Georgetown Tree Giveaway
This year I am renting a house in Georgetown. It is the first time that I’ve lived in this kind of housing situation and while there are many things I love about it, I can’t help but be salty about how my yard is completely bereft of trees. My car sits parked in front of my lovely home and has absolutely no shade to keep it from heating up like a large, black, car shaped oven. So when I heard from one of my editors that Georgetown Parks and Recreation was going to be giving away free trees, I jumped at the opportunity and filled out the interest forms right there at the meeting. This was my first mistake.
Maybe I should have talked to my roommates before signing up to get a free tree. Maybe I should have considered what I would do with it since, as I said, I’m renting the house. I wouldn’t have consulted with my parents about getting a tree, because honestly, I didn’t want their opinion either way. When I told my friends, the reactions were not surprising, “Oh that’s kinda weird, but cool I guess,” and “Sure, go crazy, get a free tree!” were the responses of choice. I mean, who wouldn’t want a free pecan tree for their shadeless yard? Do you know how expensive pecans are at H.E.B?
It didn’t take long for me to start having doubts. I mean, really, what did I think I was going to do with a tree, especially knowing I might move to an apartment somewhere cool, like Austin, next year. A tree is a pretty long-term commitment. Okay, so the tree was probably going to be just a sapling, right? And I can keep it in increasingly large (but not too large) pots until I have somewhere semi-permanent to plant it. Surely I’ll have a few years before it gets unmanageably huge. Wrong.

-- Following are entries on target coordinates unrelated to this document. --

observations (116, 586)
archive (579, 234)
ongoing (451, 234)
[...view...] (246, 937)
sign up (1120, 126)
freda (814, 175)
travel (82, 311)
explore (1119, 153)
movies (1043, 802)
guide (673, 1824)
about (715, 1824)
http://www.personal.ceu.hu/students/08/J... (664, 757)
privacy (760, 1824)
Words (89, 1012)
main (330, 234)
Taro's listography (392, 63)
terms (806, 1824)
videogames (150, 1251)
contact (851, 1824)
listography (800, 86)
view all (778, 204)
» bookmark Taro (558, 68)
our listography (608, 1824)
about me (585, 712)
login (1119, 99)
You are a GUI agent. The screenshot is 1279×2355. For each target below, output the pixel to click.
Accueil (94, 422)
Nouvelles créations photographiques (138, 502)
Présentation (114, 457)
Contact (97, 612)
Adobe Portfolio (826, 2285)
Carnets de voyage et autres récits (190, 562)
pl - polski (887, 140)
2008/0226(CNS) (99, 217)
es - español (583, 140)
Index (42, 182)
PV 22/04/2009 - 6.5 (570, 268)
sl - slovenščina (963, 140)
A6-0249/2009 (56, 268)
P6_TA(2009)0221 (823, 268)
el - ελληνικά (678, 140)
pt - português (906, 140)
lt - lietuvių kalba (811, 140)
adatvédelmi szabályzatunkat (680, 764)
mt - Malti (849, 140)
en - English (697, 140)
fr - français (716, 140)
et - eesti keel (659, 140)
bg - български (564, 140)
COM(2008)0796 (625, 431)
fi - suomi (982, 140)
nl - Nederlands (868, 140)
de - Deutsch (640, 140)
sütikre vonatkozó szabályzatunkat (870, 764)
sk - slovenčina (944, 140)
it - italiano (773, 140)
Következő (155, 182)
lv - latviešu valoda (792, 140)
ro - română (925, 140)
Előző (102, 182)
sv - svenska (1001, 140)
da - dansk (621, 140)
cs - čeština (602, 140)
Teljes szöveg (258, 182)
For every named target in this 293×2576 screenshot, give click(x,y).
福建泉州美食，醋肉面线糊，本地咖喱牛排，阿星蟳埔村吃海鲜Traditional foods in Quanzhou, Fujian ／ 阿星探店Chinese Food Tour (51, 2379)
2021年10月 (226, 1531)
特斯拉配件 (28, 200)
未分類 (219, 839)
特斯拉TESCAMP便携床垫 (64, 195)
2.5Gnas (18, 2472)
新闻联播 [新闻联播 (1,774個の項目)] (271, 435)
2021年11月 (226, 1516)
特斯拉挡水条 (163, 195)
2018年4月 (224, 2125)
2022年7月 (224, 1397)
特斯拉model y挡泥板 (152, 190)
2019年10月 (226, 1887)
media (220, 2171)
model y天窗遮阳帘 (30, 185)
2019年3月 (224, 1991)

This year will be Georgetown’s 3rd annual tree giveaway for Arbor Day and I couldn’t be more supportive. Tree giveaways and planting events have become quite popular over the years. Organizations like the National Wildlife Federation encourages people to host events like these because trees are such a vital part of our ecosystem. Arbor Day was created to help raise awareness about the importance of trees and the day is typically celebrated by planting a tree. While Arbor Day was founded on April 10, 1872, Texas chooses to celebrate the day on the first Friday of November.
I received my confirmation email today. The Georgetown Parks and Recreation congratulated me on qualifying for a free tree and also gave me the information about how and where I need to go to take advantage of this incredible opportunity. 400 trees were made available for this event and they have all been reserved. I can pick up my pecan tree at 8:30 A.M. on November 2nd. I should bring a large car or pickup truck to transport my 5 foot tall tree. 5 feet tall. That tree is almost as tall as I am. I don’t know where I’m going to keep a person sized tree. At least my car will have some shade this fall. If you feel so compelled to follow in my footsteps next year or have other nefarious plans involving free trees, check out Georgetown’s parks and recreation website next September. There’s no confirmation yet that they will be hosting the event again, but I hope you’ll agree it’s worth checking back in just in case.